斉藤 最近の情報化がもたらす影響の大きさについてよく感じるんですが、携帯もメールもなかった世代は、リアルなコミュニケーションの実体験があった上で、それを補完したりツールとして、情報コミュニケーション技術を活用してますが、若い世代や今の子って、気がつくと道具がある中で育ってきた。だから家族や親せき、友達との関わりもとても薄くなっている。それで、おまけに地域コミュニティが少なく、ごく限られた層の人としか関わるチャンスがない。

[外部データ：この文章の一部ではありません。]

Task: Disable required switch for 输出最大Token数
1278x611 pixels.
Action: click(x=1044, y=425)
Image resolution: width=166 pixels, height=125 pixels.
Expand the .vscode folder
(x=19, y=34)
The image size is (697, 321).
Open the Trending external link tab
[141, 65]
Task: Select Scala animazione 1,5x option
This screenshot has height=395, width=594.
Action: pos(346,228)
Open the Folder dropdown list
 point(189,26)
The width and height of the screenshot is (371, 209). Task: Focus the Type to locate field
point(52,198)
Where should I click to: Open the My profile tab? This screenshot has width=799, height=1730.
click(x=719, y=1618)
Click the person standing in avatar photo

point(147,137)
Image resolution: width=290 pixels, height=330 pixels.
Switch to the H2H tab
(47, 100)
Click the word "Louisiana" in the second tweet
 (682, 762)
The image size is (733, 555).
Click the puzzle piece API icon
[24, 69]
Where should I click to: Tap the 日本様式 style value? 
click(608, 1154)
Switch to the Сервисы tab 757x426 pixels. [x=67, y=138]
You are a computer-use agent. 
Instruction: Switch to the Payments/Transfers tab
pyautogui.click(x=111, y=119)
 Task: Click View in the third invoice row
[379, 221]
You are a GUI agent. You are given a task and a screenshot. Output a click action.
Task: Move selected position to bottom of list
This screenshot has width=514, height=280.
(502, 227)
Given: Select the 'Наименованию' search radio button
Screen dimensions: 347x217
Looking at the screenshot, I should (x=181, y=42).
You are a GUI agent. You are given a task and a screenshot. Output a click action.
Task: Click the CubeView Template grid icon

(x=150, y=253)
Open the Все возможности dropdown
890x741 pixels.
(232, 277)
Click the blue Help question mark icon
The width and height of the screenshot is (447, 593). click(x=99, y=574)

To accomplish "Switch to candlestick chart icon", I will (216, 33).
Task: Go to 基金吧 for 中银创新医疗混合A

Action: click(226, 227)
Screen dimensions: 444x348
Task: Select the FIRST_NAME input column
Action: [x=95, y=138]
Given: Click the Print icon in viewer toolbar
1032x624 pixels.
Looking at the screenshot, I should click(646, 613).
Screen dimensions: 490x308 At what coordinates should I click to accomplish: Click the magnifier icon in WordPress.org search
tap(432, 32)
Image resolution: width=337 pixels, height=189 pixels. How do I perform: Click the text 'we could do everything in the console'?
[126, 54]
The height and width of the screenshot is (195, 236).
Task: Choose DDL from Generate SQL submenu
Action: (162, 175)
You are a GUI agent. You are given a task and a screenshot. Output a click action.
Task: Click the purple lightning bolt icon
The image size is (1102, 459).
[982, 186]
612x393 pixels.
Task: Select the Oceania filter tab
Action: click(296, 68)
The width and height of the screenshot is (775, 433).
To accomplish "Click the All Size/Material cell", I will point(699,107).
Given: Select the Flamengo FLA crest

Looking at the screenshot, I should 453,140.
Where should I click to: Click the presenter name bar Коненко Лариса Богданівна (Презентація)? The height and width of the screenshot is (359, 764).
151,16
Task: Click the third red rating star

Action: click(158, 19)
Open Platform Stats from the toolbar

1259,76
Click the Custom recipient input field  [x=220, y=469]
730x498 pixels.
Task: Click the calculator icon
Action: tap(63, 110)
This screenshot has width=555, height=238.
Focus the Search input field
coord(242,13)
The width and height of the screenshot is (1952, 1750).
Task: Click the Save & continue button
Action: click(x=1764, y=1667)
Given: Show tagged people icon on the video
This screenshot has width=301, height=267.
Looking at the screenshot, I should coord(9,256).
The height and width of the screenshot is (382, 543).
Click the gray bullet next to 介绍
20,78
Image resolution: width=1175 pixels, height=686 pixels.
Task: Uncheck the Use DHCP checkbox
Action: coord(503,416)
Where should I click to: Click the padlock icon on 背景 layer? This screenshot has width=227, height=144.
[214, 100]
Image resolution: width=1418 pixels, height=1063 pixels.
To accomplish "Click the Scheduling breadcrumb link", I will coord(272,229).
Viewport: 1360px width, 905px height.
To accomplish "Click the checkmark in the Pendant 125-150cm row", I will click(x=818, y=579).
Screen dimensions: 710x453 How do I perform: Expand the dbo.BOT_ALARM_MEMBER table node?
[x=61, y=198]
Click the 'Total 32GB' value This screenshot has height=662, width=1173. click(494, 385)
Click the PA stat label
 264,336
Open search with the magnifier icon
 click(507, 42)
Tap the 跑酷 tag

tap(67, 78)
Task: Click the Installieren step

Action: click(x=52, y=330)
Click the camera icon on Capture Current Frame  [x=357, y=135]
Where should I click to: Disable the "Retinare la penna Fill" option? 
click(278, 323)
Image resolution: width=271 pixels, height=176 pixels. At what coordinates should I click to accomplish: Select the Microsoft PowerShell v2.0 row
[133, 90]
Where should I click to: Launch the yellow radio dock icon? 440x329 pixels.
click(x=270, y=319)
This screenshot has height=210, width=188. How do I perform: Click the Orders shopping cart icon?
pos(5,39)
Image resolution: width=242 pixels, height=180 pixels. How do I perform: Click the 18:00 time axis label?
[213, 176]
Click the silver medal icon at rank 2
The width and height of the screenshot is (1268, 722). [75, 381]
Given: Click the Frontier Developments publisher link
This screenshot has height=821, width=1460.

たぶん一番大きな問題は、そういった人の生き方において大切な関係づくりの重要性や、それが現在の社会で欠落している事に気づいていないオトナが多いことじゃないでしょうか。
小俣 なるほどね。あと自然体験と、もうひとつは「貧しさ」だと思うんですよね。今でもよく覚えてるんですけど、根岸森林公園の近くに行った時、アメリカに接収されている様子を目の当たりにしたときは子ども心ながらにすごい傷ついたんです。それが、今も根っこにあるんですよね。その貧しさこそ、さまざまな発想力を生み出すんだと思います。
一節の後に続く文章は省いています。